Two years later, his new business is finally ready to roll. It isn’t the average food truck stuffed inside an old step van, and not just because there’s smoke (intentionally) pouring out of the rooftop. Darsky’s creation is a full-on mobile pizzeria. Customers place their orders with a waiter and then watch through the truck’s glass-plated passenger side as Darsky and a prep cook make pizzas over a giant fire in the 5,000-pound brick oven.

Darsky had a lot more experience making pizzas than he did making the equipment needed to cook them, so building an open kitchen in a truck wasn’t easy. He started out with a brand-new handmade Italian oven and sketched out an initial design for the truck with CAD software. He then worked with a team of engineers and fabricators to refine the design, putting the oven inside a used 20-foot shipping container and mounting it on a Freightliner M2 106 bobtail truck frame.

He also had to come up with a way to dampen vibrations from driving that could crack the oven’s silicon dioxide and aluminum oxide bricks. At first he wanted to float the oven and its 1,500-pound steel pedestal on an airbag cushion, but that would have been too high to fit inside the container. Now the entire container sits on a self-leveling air suspension system that looks like a stack of inflatable golf-cart tires.
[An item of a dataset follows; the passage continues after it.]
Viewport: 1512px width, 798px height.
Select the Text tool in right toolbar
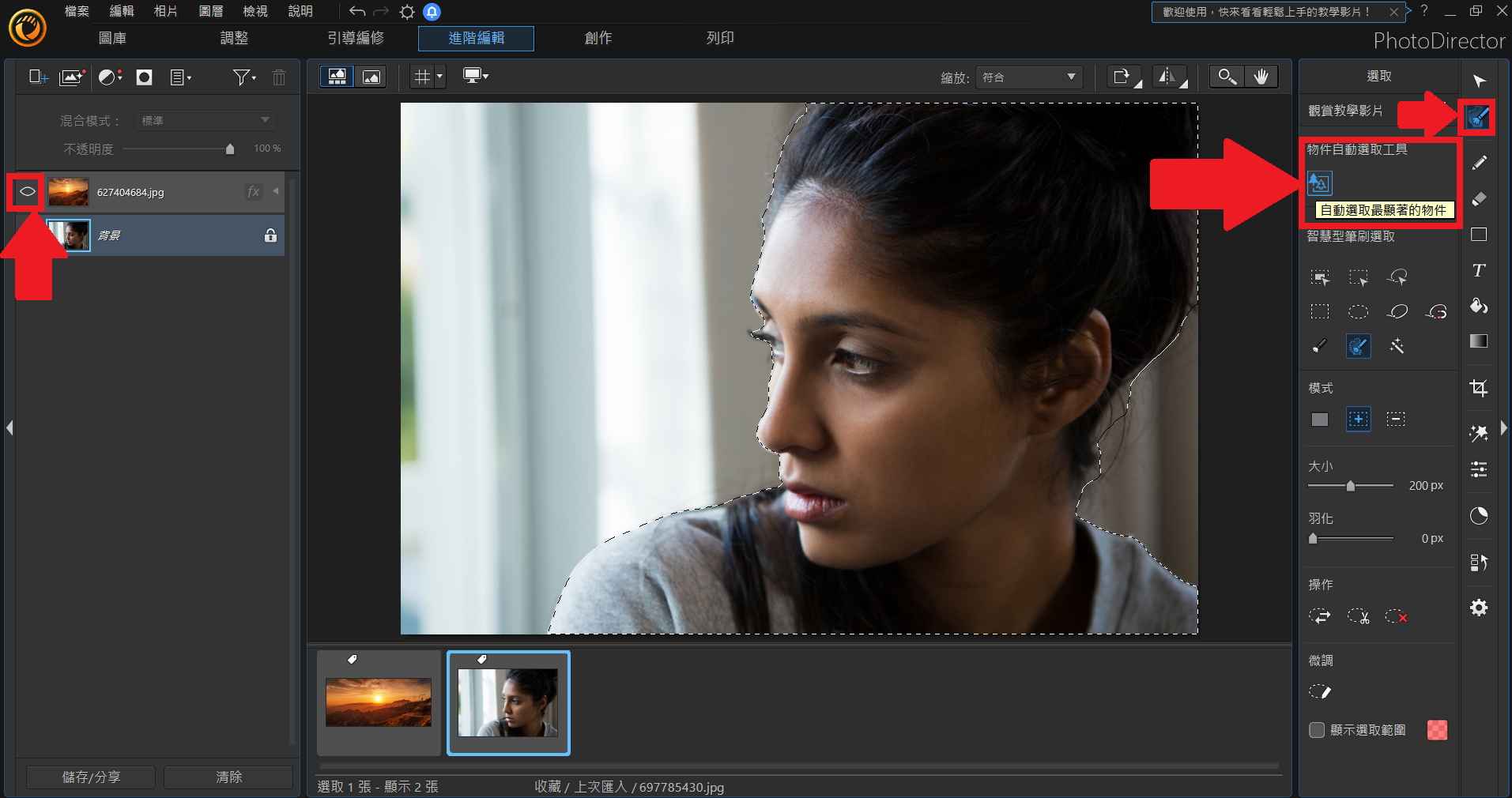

Unlike most food trucks, which cook on propane, Darsky’s oven burns almond and oak logs, at a sweltering 800ºF. “Part of cooking this kind of pizza is about building a really big flame,” Darsky says. “It would be great to go from place to place with a raging fire. But that would be stupid and unsafe.” Instead he lights the oven when he gets to his destination. Fortunately, the oven walls’ 4.3 inches of fireproof brick retain heat for days, so Darsky can preheat the oven before he leaves. Then he extinguishes the flame, closes the oven up safely, and heads out on the road.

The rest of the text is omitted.